There's more at the link.
Another report gives more details:
The decision came after a series of state-mandated, pre-foreclosure settlement conferences between the lenders and borrowers of subprime loans.
Spinner wrote in his decision: "It was celeritously made clear to the Court that Plaintiff had no good faith intention whatsoever of resolving this matter in any manner other than a complete and forcible devolution of title from Defendant."
The lending institution, represented at a hearing on Sept. 22 by Karen Dickinson, regional manager of loss mitigation for IndyMac, asserted Yano-Horoski owed a debt in excess of $525,000 - and "freely concedes" that the property was worth "no more than" $275,000, Spinner wrote.
He noted that the lender claimed a balance due of $527,437.73, including an escrow overdraft of $46,627.88 for advanced taxes, though the outstanding loan balance was $283,992.48 as of Aug. 10.
The judge noted Yano-Horoski and her husband both had health issues and that IndyMac denied an offer by Yano-Horoski's daughter to purchase the home at fair-market value - a move that would have created "a win-win situation" for all the parties involved. He also noted that Dickinson "insisted" that Yano-Horoski had been offered a so-called "Forbearance Agreement" but had "quickly defaulted" on it, which then led to the foreclosure action.
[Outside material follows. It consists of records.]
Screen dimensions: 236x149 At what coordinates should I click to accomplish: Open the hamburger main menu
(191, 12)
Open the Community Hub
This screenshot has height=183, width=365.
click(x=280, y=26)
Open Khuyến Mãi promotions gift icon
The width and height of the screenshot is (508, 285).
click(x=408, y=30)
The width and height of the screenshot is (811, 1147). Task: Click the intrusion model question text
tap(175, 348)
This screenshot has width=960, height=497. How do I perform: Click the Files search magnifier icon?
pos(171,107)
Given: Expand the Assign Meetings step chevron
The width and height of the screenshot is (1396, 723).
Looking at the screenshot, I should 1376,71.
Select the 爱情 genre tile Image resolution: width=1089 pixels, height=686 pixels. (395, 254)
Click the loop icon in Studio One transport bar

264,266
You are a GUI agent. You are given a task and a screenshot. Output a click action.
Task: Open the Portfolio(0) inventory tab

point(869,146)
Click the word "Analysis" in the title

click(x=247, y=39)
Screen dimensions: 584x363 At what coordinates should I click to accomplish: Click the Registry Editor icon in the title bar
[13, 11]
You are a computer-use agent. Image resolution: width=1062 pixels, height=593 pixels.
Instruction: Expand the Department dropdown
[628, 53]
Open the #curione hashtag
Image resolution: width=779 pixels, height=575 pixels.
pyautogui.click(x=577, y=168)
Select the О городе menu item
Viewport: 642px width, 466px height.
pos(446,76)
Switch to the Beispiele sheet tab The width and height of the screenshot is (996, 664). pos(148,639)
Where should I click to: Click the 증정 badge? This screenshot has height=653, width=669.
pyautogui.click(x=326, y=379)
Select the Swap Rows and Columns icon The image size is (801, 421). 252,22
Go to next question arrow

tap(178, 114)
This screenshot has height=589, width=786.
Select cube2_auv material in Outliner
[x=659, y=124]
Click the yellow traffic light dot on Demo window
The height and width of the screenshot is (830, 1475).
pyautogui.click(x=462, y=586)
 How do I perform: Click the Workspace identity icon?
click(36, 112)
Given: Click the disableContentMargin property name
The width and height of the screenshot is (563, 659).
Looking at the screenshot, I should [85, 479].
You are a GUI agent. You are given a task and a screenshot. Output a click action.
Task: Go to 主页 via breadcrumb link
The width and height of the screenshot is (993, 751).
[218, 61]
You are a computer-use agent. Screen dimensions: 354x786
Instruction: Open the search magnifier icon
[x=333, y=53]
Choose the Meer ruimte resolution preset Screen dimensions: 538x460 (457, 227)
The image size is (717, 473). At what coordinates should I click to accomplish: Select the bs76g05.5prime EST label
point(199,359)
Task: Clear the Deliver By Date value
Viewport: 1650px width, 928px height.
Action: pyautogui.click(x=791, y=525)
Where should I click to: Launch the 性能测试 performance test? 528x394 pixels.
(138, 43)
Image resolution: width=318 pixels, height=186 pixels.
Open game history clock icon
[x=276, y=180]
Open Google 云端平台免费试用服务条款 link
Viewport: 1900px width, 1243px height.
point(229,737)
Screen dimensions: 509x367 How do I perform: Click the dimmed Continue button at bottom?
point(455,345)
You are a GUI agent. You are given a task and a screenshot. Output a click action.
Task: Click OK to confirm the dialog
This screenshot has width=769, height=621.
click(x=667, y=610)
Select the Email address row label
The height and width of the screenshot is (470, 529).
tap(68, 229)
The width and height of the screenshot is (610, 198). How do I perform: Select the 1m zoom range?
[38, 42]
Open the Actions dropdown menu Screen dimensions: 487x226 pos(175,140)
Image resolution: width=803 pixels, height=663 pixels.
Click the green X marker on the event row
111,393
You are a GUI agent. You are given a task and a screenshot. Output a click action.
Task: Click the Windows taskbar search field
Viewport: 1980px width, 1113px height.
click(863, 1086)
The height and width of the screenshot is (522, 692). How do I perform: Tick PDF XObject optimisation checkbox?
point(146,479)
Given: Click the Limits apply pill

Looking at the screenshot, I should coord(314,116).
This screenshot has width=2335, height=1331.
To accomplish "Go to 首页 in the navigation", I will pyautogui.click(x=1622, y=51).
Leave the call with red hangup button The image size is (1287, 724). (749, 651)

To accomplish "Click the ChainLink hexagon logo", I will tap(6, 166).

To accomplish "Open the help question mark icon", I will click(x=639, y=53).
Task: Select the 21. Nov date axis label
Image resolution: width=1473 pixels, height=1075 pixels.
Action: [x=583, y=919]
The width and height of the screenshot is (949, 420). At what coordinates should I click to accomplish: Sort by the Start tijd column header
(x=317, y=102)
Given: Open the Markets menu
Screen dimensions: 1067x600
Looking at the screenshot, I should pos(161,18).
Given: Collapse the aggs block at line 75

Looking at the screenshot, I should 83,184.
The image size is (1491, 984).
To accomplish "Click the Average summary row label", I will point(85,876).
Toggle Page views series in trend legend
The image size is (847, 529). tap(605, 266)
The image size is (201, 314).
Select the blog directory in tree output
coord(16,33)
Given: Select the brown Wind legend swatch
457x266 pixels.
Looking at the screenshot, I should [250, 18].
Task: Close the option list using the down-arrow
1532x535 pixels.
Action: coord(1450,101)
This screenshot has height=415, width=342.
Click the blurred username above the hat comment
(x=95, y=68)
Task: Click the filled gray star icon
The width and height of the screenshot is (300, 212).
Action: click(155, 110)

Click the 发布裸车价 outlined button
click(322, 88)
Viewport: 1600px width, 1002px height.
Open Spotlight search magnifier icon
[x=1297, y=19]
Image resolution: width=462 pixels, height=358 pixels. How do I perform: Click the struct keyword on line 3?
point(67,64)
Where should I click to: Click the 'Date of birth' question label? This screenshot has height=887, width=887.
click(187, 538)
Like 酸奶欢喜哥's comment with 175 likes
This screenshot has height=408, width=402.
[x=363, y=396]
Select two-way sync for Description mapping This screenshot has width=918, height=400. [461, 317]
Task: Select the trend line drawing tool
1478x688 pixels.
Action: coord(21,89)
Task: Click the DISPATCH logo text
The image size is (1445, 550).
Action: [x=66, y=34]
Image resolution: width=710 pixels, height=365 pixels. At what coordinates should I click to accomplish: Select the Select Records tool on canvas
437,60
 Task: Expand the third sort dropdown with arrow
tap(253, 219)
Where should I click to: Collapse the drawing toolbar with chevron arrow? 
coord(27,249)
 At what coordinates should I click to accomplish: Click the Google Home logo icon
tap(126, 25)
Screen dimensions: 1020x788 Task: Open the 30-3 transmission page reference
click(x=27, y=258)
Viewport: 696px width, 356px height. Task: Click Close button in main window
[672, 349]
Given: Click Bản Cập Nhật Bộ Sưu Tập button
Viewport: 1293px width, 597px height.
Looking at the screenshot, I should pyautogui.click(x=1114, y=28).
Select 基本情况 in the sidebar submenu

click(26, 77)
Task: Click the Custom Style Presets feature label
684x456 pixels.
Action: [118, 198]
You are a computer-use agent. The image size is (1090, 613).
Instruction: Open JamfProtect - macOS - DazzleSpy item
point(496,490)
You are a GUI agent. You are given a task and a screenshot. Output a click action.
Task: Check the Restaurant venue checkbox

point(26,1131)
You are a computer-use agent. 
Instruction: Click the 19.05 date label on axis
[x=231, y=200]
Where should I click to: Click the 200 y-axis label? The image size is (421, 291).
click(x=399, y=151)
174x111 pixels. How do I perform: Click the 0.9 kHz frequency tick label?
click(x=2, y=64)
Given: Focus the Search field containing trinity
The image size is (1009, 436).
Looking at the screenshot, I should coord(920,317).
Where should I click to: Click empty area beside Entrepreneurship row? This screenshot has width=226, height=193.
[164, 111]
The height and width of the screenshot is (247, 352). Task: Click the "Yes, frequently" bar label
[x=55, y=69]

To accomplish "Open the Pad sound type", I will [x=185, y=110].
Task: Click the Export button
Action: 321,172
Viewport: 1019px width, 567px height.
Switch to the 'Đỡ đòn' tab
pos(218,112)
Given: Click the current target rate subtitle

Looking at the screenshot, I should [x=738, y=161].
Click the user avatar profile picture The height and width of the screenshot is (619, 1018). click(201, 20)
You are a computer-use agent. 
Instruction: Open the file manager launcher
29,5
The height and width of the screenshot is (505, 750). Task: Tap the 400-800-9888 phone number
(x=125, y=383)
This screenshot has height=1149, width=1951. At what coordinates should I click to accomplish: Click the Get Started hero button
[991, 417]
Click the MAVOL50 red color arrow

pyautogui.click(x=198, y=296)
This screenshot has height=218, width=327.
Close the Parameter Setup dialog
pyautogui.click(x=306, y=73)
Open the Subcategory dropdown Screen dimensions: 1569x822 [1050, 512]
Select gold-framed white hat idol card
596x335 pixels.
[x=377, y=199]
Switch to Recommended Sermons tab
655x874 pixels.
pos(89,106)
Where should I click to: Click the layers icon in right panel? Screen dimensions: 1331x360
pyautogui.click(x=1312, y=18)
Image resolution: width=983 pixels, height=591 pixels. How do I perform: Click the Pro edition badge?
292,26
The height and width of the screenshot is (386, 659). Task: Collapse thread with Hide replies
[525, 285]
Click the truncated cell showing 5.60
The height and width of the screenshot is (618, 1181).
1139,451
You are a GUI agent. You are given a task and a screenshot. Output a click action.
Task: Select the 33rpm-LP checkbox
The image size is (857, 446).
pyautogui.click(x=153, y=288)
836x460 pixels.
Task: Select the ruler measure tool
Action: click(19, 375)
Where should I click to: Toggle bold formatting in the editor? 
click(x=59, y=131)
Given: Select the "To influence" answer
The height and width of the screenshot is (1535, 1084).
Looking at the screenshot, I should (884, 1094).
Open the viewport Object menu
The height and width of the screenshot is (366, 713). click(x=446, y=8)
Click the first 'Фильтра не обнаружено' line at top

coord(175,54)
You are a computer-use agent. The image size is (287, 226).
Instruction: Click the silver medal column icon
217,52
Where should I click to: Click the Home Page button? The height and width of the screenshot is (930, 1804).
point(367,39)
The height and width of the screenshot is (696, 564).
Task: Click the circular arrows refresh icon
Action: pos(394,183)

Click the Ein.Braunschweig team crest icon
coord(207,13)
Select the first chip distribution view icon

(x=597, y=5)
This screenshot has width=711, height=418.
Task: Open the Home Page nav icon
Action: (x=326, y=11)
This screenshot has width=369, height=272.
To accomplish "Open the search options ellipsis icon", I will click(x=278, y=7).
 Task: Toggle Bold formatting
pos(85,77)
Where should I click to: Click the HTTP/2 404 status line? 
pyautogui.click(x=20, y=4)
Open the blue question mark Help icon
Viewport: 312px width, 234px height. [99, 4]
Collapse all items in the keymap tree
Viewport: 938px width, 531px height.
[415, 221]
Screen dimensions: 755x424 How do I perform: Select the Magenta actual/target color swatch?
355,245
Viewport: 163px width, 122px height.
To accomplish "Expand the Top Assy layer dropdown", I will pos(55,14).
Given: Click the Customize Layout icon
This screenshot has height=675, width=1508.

However, Spinner said that "it was only after substantial prodding by the Court that Ms. Dickinson conceded, with great reluctance, that it [the Forbearance Agreement] had not been sent to [the] Defendant until after its stated first payment due date."
Which meant, Spinner wrote, that Yano-Horoski could not have consummated the agreement - and that, through what he called the "Plaintiff's duplicity," found herself "in the unique and uncomfortable position of being placed in default of the 'agreement' even before she had received it."
. . .
In his decision, Spinner noted that while IndyMac "purports to be the servicer of the loan" for Deutsche Bank, the actual record holder of the mortgage is IndyMac Bank F.S.B. - an entity, he said in his decision, "which no longer is in existence."
The judge ordered that the adjustable rate bank note issued Aug. 4, 2004, is "hereby canceled, voided, nullified, set aside and is of no further force and effect," and also ordered that the lender and its successors are "barred, prohibited and foreclosed from attempting, in any manner, directly or indirectly, to enforce any provision of" the mortgage loan.
Again, there's more at the link.
If the details of this case have been correctly reported, it sounds to me like the judge's decision is poetic justice indeed! I hope that this bounces back all over the bank, and that they suffer the consequences of their bad-faith 'bargaining'.
As for Judge Spinner: when's the next SCOTUS vacancy due? We need some sound common sense up there!
Peter
Of couse this just means the taxpayers will have to bail out the bank yet again. Can't have the bank actually lose money, you know.